Ending the Year in Circles

The Japanese restaurant on the corner of 21st and Geary in San Francisco has a labyrinth at its center. By labyrinth I mean something that circles and confuses beginning and end. On the circling, revolving tray: sushi wearing designer clothes, salmon eggs wearing seaweed outfits, octopus in a variety of sartorial predicaments and much much more. Think Horn and Hardhart. If you wanted something, you grabbed it off the circling cart. Your check was made out by the collection of plates next to you at the end of the meal. A Mexican woman wearing a Japanese cloak joined a Japanese man and woman wearing same to replace whatever you took, in such a way that the circle was always full, never empty. For a new year with such convenience, such amplitude, such fusion of culture, such deliciousness of bite, I pray. For such a small check at the end of such a large meal, I also pray. For a new year that confuses its end with its beginning, likewise, I hope.

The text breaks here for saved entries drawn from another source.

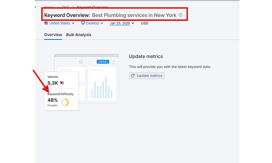Click the blue UPDATE button in illustration
This screenshot has width=272, height=163.
103,62
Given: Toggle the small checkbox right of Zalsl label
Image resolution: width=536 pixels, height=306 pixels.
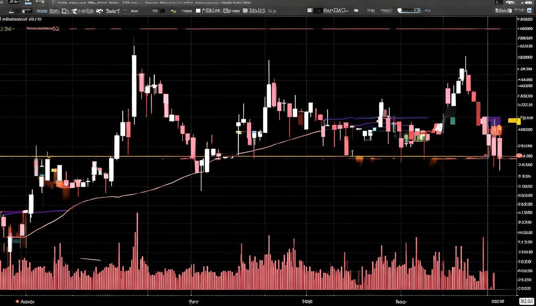Looking at the screenshot, I should 124,11.
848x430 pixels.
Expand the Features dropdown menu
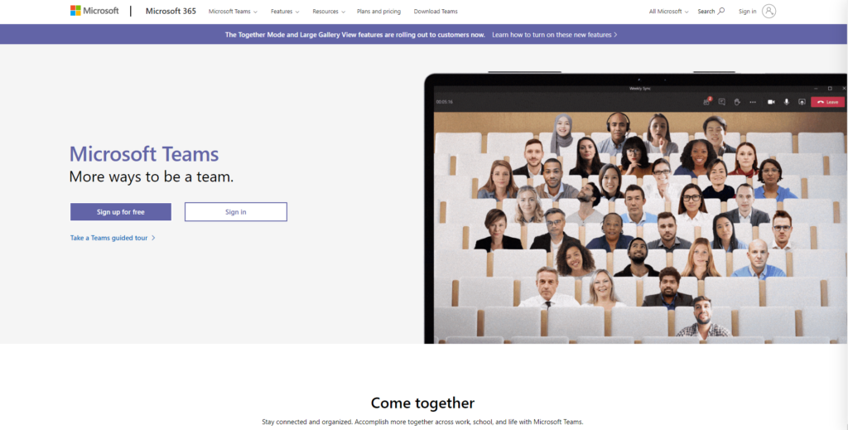click(x=285, y=12)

Scavenging What Others Leave Behind

I have had my eye on those five mums in Brooklyn on the street near 7th and 5th for about two months now.  One, in her prime, was golden, the other red, a third gold and red, a fourth a kind of purple and the fifth a plain old mauve, the kind I already have.  Then on Christmas Day, I realized they were still there, dead in that way that mums die after blooming: dry, all color drawn, half green and half brown.  We were coming back from the park, letting our three year old grandson lead the way home.  (He does know his way.)  I decided they were orphans and that I could take them.  Now they are in my New York backyard, ready for their Easter.  I hope the mauve surprises me enough to help me give thanks for the colors I already have.